## Begin EXTRACTED MATERIAL

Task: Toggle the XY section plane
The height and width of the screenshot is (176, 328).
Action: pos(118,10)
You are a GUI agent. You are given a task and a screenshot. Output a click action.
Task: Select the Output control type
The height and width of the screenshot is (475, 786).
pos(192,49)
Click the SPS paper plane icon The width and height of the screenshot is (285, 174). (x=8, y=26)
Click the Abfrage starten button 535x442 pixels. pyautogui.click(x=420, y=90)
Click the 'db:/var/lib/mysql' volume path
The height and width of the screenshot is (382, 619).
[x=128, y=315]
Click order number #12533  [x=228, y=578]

## End EXTRACTED MATERIAL
## Begin EXTRACTED MATERIAL

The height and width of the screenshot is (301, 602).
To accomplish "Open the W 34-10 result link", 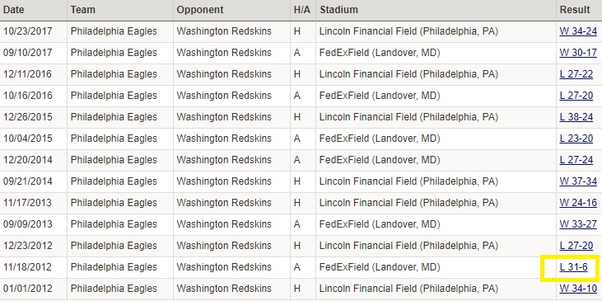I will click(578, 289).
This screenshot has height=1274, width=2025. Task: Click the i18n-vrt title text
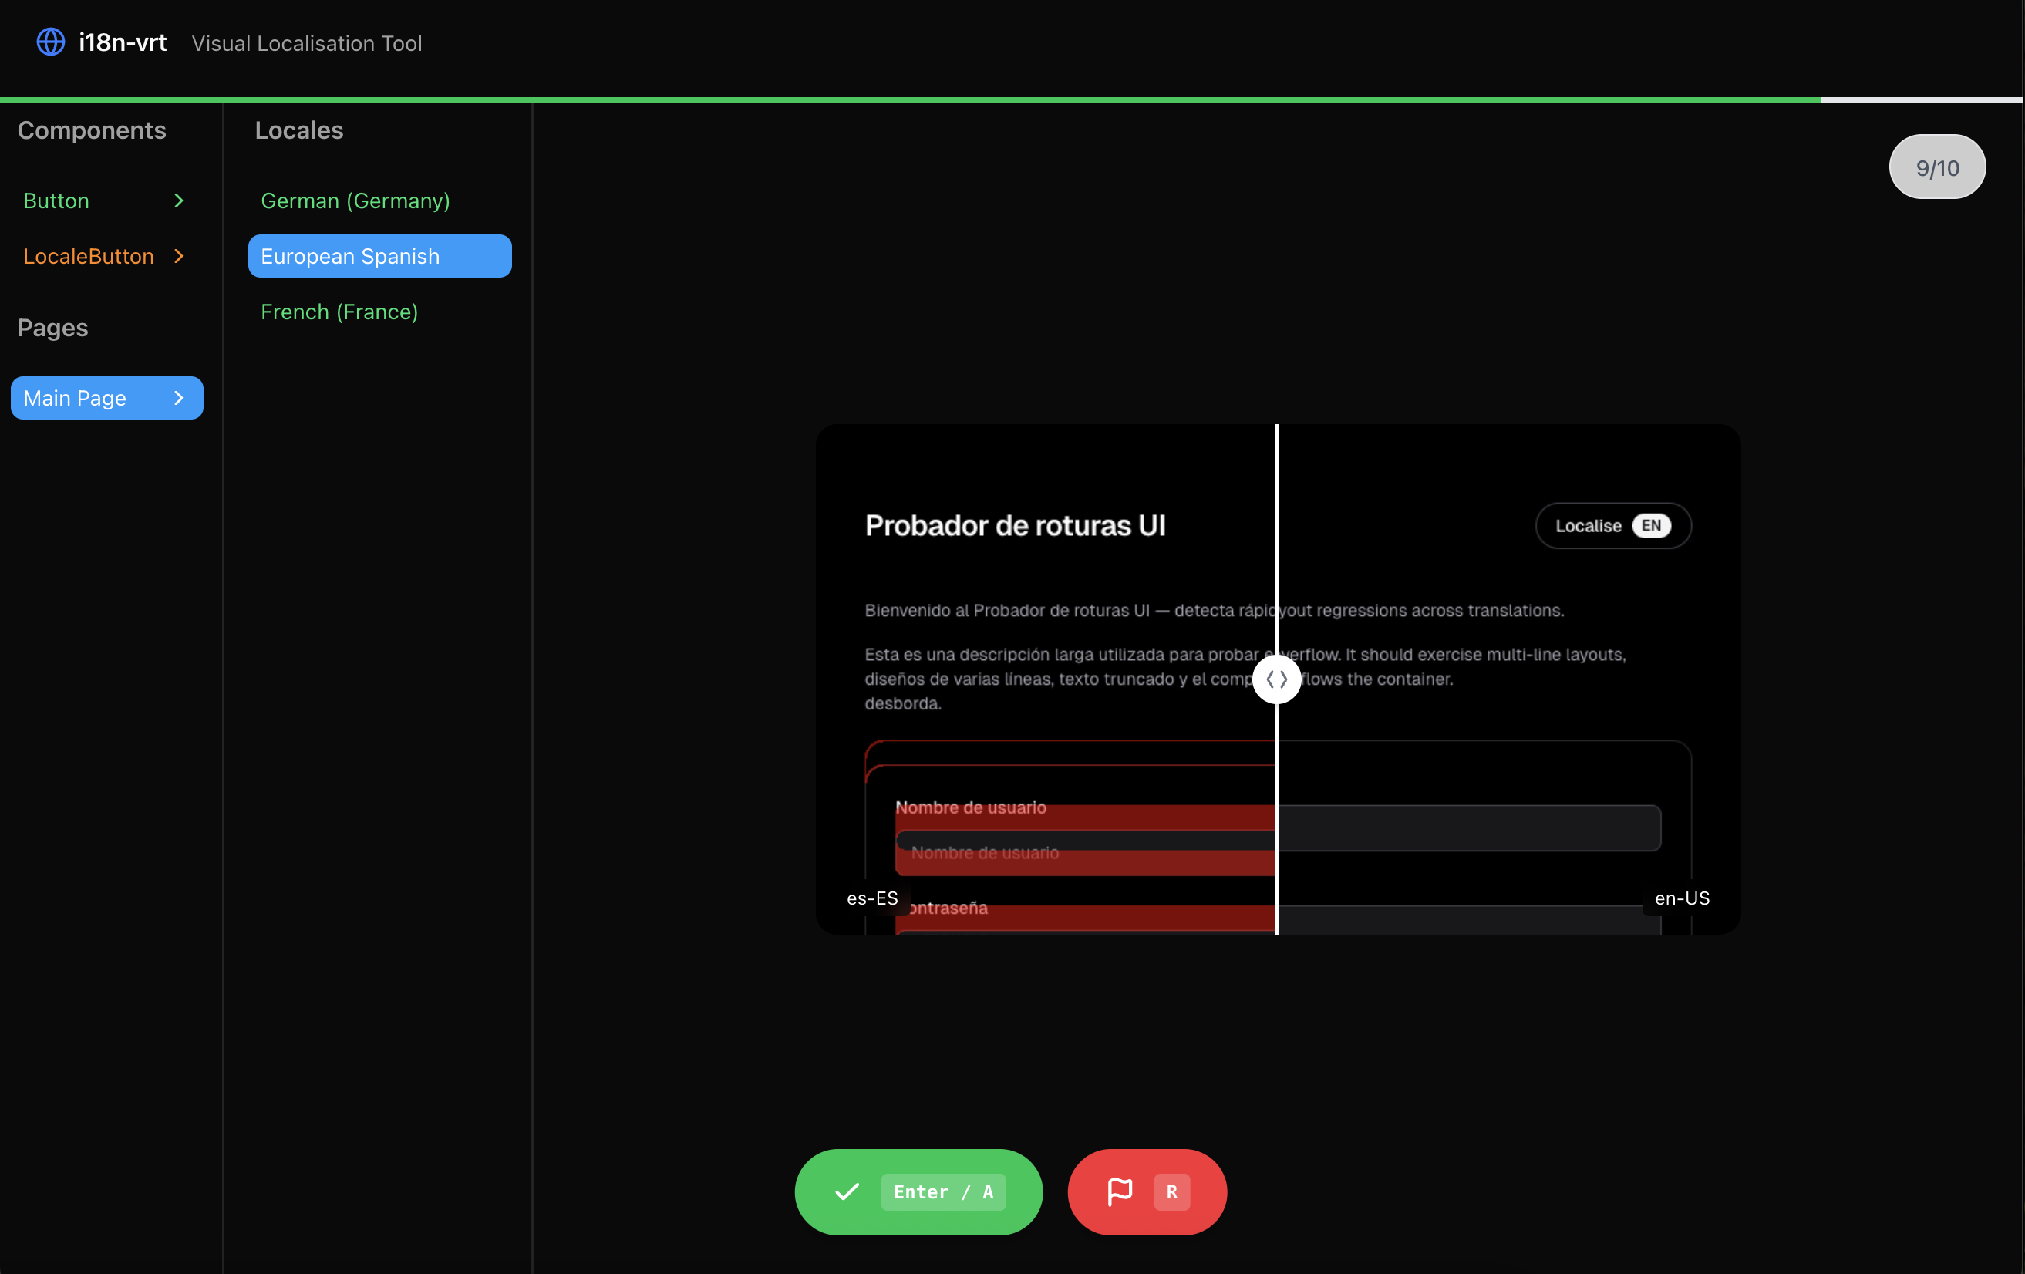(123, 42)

## End EXTRACTED MATERIAL

§ **WHAT THE EXERCISE ASKS**:
Copy out the stretch of entries from the line containing "Click the Abfrage" through the line containing "Click order number", both lines included.

§ **IN RESPONSE**:
Click the Abfrage starten button 535x442 pixels. pyautogui.click(x=420, y=90)
Click the 'db:/var/lib/mysql' volume path
The height and width of the screenshot is (382, 619).
[x=128, y=315]
Click order number #12533  [x=228, y=578]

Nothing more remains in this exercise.